# [Exercise instructions]
List every line of the rows below that contains the word "pixels", copying each one in full.

# [Exercise inputs]
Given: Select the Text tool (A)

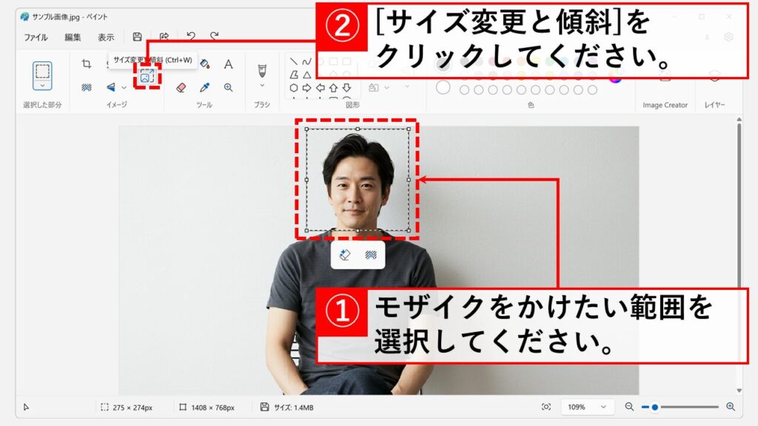Looking at the screenshot, I should coord(228,64).
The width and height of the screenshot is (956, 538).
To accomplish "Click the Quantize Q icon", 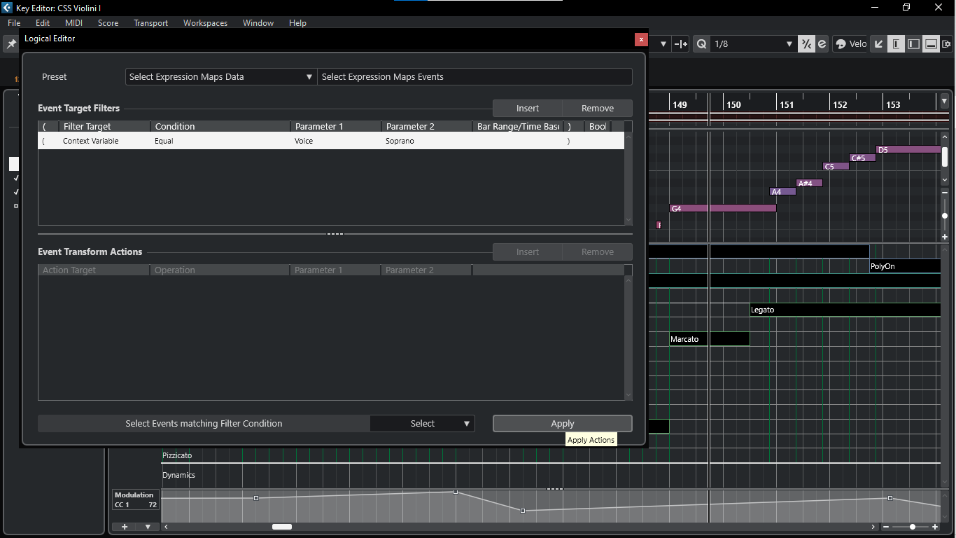I will pyautogui.click(x=701, y=44).
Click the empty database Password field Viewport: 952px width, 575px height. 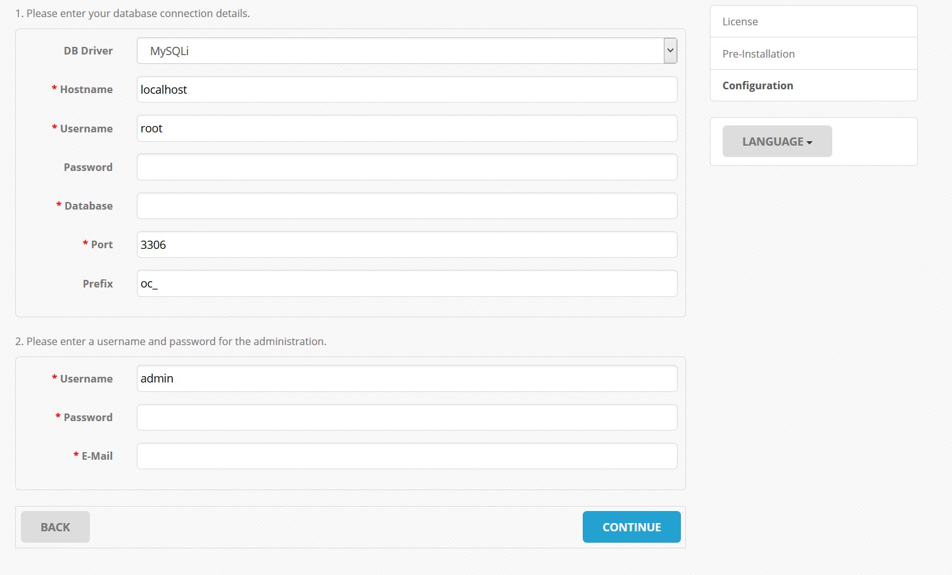tap(407, 167)
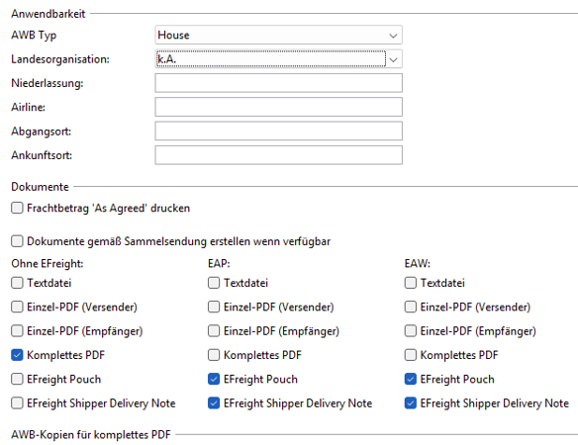
Task: Expand the Landesorganisation combo box
Action: [278, 59]
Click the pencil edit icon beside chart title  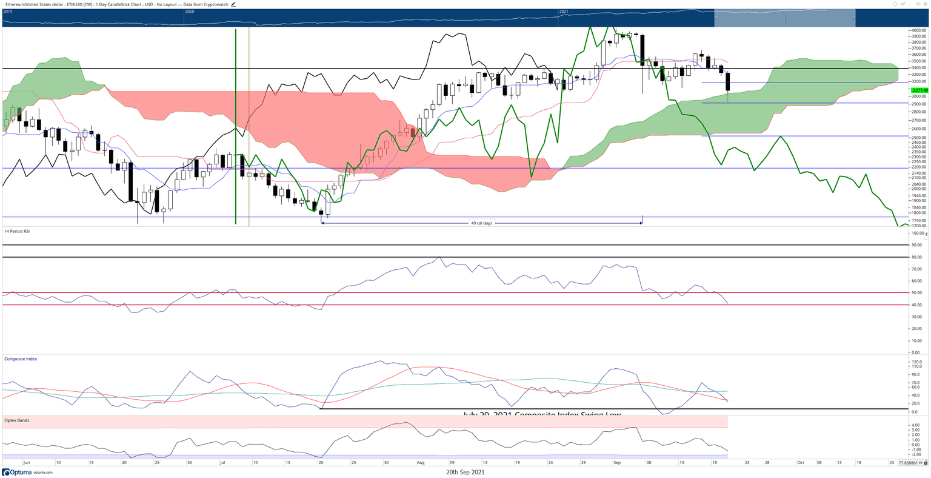233,4
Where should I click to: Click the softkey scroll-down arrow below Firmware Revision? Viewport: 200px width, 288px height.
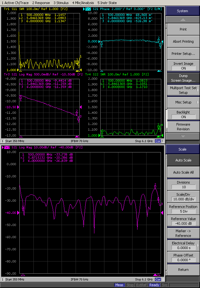tap(183, 136)
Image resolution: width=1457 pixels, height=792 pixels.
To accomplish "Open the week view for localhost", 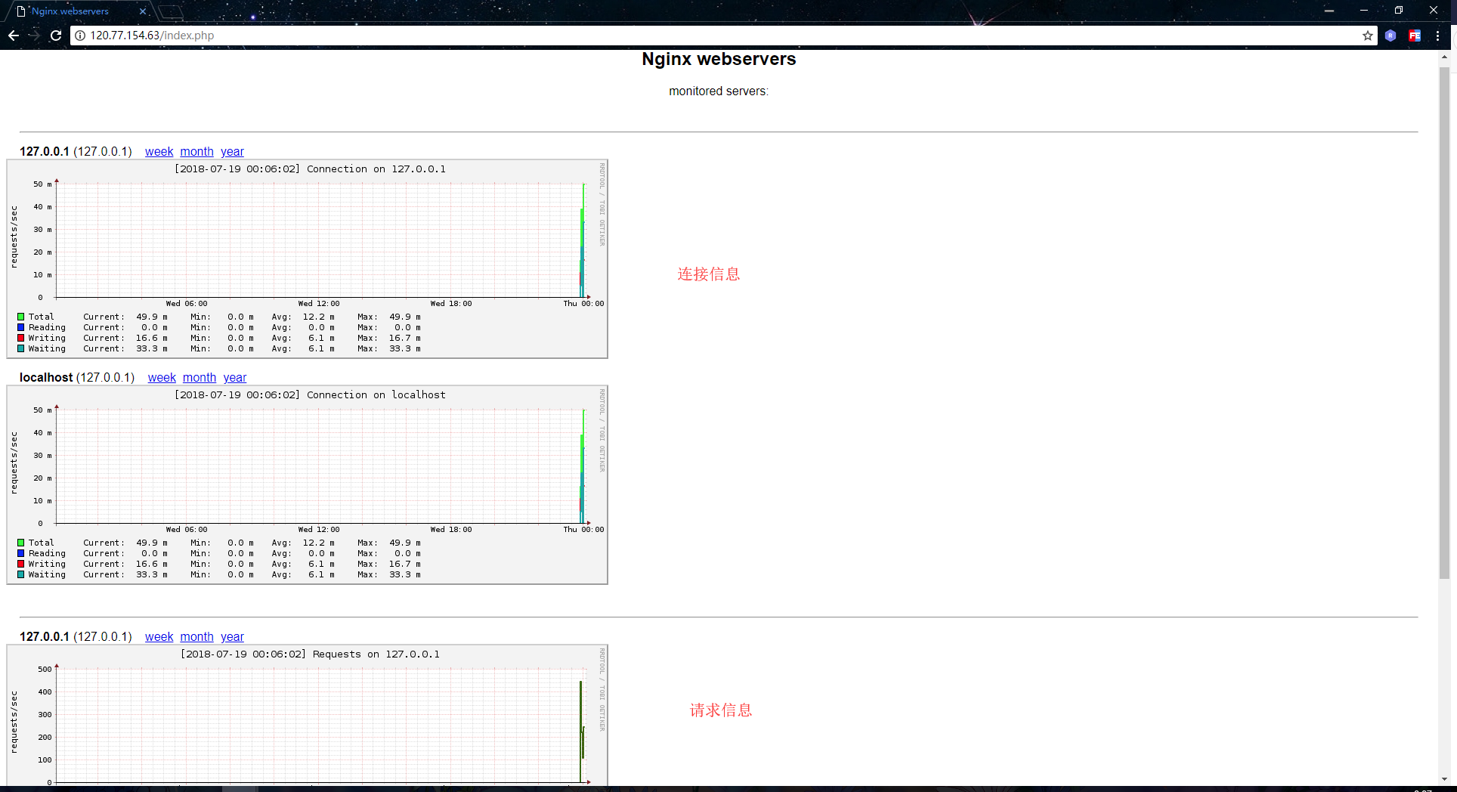I will 162,377.
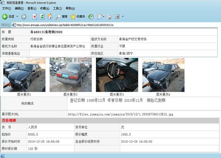This screenshot has width=221, height=158.
Task: Click the Forward navigation arrow icon
Action: 23,16
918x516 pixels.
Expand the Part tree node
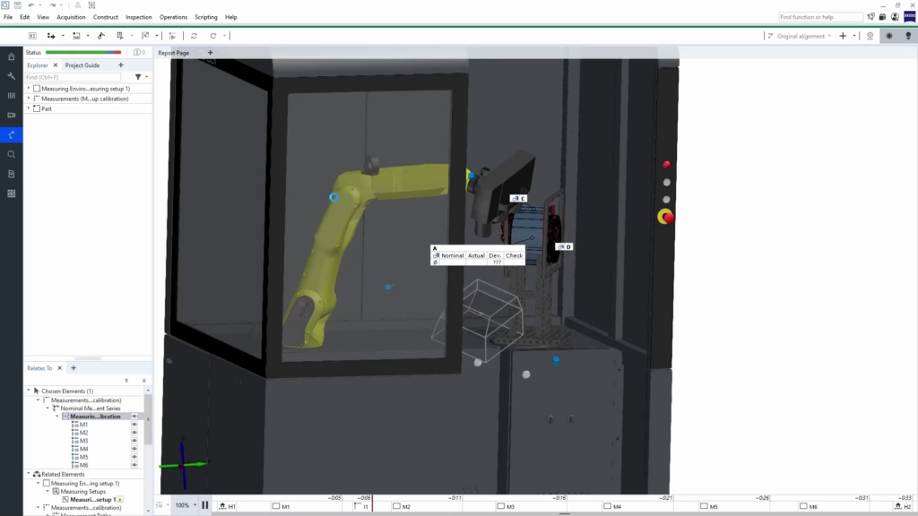29,108

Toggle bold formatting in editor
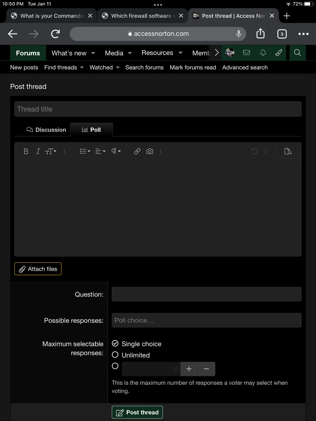coord(26,151)
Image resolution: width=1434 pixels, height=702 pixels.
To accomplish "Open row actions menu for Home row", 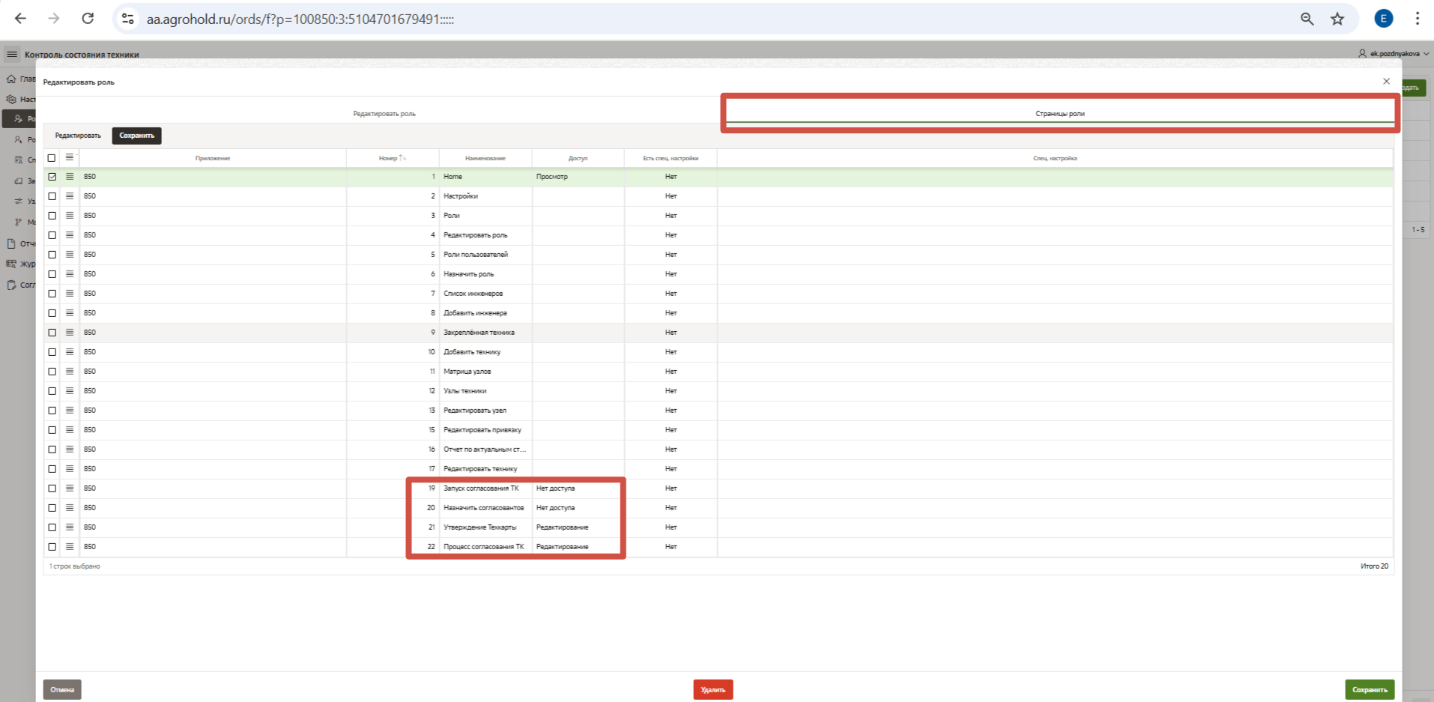I will (70, 177).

# [Expected answer]
Image resolution: width=1457 pixels, height=792 pixels.
918x516 pixels.
Image resolution: width=1434 pixels, height=702 pixels.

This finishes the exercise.